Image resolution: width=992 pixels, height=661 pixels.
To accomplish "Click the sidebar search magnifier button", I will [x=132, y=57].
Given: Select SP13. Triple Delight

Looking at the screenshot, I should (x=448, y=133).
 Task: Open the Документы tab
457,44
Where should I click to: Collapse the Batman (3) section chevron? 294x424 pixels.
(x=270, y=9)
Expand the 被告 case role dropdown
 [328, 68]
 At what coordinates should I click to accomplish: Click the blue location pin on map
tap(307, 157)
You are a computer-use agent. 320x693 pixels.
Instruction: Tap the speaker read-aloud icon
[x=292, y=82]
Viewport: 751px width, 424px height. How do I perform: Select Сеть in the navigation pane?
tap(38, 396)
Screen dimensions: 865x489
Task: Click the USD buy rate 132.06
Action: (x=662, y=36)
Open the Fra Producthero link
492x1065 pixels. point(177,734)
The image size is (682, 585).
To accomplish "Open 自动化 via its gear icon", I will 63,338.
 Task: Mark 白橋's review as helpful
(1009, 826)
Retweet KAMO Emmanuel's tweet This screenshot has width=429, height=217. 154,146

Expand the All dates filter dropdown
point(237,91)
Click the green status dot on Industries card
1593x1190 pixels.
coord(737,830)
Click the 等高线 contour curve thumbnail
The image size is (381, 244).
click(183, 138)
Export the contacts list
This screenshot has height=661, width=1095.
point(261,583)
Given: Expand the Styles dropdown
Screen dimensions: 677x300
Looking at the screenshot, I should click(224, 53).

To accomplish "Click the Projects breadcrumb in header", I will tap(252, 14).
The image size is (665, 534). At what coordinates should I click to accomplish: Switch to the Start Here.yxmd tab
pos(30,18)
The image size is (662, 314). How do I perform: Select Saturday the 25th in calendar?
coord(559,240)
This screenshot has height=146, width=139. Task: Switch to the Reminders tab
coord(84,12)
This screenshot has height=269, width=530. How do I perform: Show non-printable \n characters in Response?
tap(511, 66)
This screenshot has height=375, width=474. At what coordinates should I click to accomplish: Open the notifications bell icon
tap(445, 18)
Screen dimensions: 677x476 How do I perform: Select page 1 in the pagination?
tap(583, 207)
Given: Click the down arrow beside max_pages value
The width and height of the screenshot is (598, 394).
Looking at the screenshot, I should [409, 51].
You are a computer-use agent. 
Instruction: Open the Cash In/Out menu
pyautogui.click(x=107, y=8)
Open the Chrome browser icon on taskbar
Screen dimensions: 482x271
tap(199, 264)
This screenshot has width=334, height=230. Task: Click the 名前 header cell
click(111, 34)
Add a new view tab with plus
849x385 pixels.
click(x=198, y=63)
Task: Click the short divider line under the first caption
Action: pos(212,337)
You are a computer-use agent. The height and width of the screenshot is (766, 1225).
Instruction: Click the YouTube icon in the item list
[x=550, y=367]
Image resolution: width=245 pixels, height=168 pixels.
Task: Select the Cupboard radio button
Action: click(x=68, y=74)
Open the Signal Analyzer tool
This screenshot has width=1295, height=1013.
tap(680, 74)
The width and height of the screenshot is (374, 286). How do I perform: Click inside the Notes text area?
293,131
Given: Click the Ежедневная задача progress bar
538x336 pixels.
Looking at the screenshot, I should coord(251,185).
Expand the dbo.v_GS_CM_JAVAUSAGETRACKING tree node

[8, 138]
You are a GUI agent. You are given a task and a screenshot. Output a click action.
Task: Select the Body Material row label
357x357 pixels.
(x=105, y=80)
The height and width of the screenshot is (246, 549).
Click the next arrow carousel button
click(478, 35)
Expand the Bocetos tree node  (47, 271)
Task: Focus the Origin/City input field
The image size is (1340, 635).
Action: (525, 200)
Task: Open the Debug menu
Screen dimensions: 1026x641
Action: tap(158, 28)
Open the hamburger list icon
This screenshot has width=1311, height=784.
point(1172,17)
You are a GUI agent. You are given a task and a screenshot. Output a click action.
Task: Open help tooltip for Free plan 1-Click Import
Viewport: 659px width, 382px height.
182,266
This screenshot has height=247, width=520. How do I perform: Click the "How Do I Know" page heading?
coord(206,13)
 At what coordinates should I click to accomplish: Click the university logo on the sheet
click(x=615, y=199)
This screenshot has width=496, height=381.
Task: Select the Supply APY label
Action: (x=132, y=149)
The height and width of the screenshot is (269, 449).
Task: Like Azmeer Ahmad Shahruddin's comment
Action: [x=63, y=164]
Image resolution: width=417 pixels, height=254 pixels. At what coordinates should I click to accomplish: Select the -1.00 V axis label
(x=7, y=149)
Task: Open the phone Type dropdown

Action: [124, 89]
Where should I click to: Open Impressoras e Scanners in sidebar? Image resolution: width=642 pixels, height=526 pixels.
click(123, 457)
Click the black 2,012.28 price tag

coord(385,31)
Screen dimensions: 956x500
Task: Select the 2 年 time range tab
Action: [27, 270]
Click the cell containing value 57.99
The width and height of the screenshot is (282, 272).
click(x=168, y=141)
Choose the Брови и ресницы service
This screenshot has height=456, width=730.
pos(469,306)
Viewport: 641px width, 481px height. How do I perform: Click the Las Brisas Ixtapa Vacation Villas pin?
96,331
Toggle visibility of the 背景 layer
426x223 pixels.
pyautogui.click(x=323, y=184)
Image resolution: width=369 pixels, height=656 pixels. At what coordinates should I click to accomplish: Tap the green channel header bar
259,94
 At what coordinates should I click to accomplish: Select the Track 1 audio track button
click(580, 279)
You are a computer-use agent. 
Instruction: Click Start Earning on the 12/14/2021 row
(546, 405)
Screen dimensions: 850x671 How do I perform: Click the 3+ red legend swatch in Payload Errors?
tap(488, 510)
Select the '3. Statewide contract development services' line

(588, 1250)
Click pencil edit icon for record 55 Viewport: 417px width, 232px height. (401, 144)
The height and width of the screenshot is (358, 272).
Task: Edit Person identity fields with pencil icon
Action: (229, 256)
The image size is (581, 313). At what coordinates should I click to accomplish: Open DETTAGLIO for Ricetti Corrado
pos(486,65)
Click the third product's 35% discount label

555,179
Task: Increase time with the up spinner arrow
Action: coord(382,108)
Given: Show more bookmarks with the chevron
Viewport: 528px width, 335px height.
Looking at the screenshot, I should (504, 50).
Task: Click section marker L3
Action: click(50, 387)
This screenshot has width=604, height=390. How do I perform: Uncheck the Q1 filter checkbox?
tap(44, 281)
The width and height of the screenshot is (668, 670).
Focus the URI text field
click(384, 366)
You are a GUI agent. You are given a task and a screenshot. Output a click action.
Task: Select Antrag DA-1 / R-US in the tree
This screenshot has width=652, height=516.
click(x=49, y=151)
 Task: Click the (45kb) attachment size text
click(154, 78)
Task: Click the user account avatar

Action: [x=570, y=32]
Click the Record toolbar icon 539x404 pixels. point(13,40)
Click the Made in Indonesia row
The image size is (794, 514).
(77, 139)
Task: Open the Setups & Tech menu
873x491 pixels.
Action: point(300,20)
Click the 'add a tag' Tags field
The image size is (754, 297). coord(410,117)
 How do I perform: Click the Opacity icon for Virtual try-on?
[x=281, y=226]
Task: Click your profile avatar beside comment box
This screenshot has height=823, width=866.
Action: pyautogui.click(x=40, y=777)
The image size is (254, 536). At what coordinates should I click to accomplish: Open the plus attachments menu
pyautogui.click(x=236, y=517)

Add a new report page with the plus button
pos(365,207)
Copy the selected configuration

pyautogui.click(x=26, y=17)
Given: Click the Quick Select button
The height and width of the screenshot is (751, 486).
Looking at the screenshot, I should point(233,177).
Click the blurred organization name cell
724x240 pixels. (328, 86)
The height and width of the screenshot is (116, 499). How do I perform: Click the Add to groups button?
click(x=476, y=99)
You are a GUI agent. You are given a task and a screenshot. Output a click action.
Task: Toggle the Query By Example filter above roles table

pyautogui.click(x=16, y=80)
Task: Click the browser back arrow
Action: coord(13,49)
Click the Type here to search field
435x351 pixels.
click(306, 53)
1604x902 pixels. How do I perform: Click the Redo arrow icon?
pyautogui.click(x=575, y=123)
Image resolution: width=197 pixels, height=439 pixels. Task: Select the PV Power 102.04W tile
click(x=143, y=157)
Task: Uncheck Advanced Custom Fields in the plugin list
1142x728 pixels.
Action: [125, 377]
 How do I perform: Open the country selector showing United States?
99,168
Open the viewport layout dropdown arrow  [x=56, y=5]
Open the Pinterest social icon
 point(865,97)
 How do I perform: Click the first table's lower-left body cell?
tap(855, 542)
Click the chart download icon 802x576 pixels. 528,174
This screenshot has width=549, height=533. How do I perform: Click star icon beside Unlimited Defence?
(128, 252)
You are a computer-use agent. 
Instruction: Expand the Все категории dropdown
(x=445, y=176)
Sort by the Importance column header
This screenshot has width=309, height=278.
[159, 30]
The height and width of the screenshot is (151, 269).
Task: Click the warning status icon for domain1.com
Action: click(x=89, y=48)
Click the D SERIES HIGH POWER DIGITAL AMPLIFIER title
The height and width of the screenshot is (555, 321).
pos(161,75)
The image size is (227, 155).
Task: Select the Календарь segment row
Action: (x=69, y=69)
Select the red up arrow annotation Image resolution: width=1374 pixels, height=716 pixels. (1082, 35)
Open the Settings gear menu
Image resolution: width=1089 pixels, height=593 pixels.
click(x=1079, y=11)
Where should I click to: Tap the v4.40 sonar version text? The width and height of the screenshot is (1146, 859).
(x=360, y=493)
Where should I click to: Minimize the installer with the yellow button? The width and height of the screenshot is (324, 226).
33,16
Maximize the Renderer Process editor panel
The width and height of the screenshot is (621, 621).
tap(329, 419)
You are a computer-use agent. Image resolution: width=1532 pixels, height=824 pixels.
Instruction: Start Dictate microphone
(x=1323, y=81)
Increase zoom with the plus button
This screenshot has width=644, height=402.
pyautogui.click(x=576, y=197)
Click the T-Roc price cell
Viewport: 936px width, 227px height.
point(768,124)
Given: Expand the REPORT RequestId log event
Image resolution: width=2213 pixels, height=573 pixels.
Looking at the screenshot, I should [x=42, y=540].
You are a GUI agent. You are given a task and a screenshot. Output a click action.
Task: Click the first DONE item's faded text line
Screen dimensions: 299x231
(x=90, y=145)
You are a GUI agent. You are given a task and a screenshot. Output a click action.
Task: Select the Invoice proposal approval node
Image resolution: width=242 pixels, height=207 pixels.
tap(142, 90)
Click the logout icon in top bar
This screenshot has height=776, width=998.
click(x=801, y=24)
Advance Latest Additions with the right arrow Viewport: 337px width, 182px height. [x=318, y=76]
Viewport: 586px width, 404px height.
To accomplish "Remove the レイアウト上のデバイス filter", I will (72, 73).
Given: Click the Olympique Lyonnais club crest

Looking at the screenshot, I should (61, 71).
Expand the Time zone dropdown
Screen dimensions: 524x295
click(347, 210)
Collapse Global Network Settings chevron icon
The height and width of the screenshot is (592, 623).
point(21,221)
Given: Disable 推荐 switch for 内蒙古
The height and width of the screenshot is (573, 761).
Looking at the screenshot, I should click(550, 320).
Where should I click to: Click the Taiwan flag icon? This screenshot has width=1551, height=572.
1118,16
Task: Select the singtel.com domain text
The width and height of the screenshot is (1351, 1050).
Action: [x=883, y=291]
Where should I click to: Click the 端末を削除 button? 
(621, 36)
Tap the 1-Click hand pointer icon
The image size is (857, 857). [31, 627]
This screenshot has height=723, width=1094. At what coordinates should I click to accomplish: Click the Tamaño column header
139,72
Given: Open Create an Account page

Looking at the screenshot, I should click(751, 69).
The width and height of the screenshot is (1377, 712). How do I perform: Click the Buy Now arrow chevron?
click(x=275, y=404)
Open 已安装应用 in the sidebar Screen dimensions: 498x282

_What to produce:_
Go to the line in the material above that contains "Click the cell containing value 57.99" and copy exactly from there through the line that contains "Given: Show more bookmarks with the chevron", stopping after it.

_Answer to this task:_
Click the cell containing value 57.99
The width and height of the screenshot is (282, 272).
click(x=168, y=141)
Choose the Брови и ресницы service
This screenshot has height=456, width=730.
pos(469,306)
Viewport: 641px width, 481px height. How do I perform: Click the Las Brisas Ixtapa Vacation Villas pin?
96,331
Toggle visibility of the 背景 layer
426x223 pixels.
pyautogui.click(x=323, y=184)
Image resolution: width=369 pixels, height=656 pixels. At what coordinates should I click to accomplish: Tap the green channel header bar
259,94
 At what coordinates should I click to accomplish: Select the Track 1 audio track button
click(580, 279)
You are a computer-use agent. 
Instruction: Click Start Earning on the 12/14/2021 row
(546, 405)
Screen dimensions: 850x671 How do I perform: Click the 3+ red legend swatch in Payload Errors?
tap(488, 510)
Select the '3. Statewide contract development services' line

(588, 1250)
Click pencil edit icon for record 55 Viewport: 417px width, 232px height. (401, 144)
The height and width of the screenshot is (358, 272).
Task: Edit Person identity fields with pencil icon
Action: (229, 256)
The image size is (581, 313). At what coordinates should I click to accomplish: Open DETTAGLIO for Ricetti Corrado
pos(486,65)
Click the third product's 35% discount label

555,179
Task: Increase time with the up spinner arrow
Action: coord(382,108)
Given: Show more bookmarks with the chevron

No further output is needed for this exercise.